Sean Henderson

Personal information
- Date of birth: July 25, 1972 (age 54)
- Place of birth: Everett, Washington, U.S.
- Height: 6 ft 0 in (1.83 m)
- Position: Midfielder

Youth career
- 1990–1993: UCLA Bruins

Senior career*
- Years: Team / Apps / (Gls)
- 1994: East Los Angeles Cobras
- 1994–1996: TuS Celle / 23 / (1)
- 1996–1998: Colorado Rapids / 55 / (4)
- 1999–2004: Seattle Sounders / 78 / (5)

International career
- United States U20 / 5 / (0)

= Sean Henderson =

American soccer player

Sean Henderson (born July 25, 1972) is an American retired soccer midfielder who spent two seasons in Germany, three in Major League Soccer and five in the USL A-League.
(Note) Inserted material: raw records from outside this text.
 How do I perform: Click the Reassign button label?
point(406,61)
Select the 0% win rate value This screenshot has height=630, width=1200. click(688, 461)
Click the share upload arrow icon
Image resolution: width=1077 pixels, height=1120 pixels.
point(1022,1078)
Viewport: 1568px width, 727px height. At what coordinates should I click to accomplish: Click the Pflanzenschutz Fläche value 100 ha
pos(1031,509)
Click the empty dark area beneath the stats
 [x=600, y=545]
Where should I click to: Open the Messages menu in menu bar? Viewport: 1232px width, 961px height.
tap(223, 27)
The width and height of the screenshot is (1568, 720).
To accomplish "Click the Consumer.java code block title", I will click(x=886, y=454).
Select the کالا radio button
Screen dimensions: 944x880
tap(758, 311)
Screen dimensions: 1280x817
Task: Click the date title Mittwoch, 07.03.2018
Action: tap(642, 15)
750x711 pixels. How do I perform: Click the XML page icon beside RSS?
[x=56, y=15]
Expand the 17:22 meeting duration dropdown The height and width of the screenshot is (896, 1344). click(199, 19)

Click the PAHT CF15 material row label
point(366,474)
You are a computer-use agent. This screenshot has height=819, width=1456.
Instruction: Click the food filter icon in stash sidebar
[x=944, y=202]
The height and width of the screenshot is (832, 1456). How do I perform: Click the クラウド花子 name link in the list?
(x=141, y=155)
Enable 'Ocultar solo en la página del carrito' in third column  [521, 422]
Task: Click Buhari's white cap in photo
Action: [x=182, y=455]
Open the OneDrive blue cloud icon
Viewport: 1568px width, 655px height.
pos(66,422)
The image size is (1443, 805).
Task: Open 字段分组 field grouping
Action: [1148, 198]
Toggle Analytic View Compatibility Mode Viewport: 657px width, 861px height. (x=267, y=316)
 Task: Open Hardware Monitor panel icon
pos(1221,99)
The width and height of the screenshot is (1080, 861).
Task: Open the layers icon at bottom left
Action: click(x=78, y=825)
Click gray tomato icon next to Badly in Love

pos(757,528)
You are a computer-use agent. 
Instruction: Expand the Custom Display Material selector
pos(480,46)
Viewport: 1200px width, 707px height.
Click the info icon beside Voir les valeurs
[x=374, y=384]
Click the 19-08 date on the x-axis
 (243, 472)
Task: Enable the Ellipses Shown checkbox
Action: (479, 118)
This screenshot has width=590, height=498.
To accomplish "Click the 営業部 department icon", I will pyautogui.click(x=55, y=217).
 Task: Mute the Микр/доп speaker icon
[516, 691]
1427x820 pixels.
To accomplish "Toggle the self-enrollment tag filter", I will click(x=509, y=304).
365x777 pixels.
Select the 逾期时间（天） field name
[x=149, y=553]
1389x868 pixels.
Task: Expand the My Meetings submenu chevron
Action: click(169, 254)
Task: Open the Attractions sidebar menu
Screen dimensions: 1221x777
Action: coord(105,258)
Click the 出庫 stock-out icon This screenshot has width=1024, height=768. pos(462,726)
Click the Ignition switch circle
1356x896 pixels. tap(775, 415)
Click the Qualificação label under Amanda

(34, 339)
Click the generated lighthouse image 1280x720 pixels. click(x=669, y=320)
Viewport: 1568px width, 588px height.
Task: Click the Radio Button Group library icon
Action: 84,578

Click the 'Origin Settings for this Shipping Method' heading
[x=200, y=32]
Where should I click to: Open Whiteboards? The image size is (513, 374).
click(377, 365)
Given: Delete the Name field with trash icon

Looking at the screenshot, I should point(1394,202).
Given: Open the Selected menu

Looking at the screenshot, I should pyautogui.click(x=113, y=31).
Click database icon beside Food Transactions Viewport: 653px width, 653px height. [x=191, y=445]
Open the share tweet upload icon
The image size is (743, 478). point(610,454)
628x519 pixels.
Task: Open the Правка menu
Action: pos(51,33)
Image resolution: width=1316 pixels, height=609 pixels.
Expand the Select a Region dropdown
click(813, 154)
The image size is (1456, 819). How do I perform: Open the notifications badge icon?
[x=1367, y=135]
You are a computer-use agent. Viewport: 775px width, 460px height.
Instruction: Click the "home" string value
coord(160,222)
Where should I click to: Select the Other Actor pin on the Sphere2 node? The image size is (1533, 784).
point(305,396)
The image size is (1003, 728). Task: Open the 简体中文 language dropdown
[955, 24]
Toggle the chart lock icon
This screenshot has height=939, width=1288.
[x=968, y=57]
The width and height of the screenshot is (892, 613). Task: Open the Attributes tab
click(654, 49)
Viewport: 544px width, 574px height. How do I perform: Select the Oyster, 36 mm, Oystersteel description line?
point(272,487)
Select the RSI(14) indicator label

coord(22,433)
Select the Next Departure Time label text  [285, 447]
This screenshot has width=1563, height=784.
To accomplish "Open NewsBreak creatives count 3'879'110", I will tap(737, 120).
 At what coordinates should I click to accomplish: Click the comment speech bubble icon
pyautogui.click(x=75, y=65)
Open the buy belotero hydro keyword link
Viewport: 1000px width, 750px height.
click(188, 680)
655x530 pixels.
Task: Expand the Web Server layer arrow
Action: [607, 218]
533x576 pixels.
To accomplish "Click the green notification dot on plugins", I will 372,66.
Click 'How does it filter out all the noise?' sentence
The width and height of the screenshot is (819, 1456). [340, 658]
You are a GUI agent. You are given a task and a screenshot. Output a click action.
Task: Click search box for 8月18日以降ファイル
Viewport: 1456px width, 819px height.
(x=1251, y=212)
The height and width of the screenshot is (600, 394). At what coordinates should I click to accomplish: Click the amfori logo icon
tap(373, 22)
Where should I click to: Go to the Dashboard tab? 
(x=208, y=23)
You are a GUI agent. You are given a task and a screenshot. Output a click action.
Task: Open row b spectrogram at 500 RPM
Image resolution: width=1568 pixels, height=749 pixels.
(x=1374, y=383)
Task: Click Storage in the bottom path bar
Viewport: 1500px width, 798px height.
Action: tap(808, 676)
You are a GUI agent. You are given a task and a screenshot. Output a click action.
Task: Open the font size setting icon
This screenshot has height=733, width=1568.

He is now the scouting director for Seattle Sounders FC.

==Player==

===Youth===
Henderson, younger brother to Chris Henderson, was born and raised in Everett, Washington, attending Cascade High School where he was a two-time high school All American and helped the Bruins win the state championship in 1987 and 1989. After high school, he attended UCLA where he played from 1990 to 1993. In his first year at UCLA, they won the NCAA National Championship. In 1993, he was named captain, selected as an All American and was voted as the team Offensive MVP. In 1991, Henderson was a member of the North Huntington Beach Untouchables that won the U19 National Championship.

===Professional===
In 1994, Henderson turned professional with the East Los Angeles Cobras in the USISL. That fall, he moved to Germany and signed with Regionalliga club TuS Celle. In 1996, he returned to the United States and signed with the Colorado Rapids of Major League Soccer, playing alongside his brother. In 1997, the Rapids went to the MLS championship game where it lost to D.C. United. San Jose Earthquakes picked up Henderson in the waiver draft but failed to earn a roster spot for the 1999 season. He appears in the 99 media guide and program until June 1999. On June 30, 1999, Henderson moved to the second division Seattle Sounders of the USL A-League. He played there until retiring from professional soccer in 2005.

===U-20 National Team===
Henderson made five appearances with the United States U-20 men's national soccer team.

==Coach==
Henderson joined Crossfire Premier, a youth club based in Redmond, Washington, in 1999.
Henderson joined the Seattle Sounders FC Academy for their inaugural season in 2010. After 8 years as an academy coach he became the Director of Scouting for Sounders in 2018. Henderson holds his US Soccer A License and the Elite Formation License from the French Soccer Federation

==Honors==
Henderson was inducted into the Cascade High School Hall of Fame in 2012 as well as the Snohomish County Sports Hall of Fame in 2020 and again in 2023 (as part of the 1987 State Championship Boys Soccer team).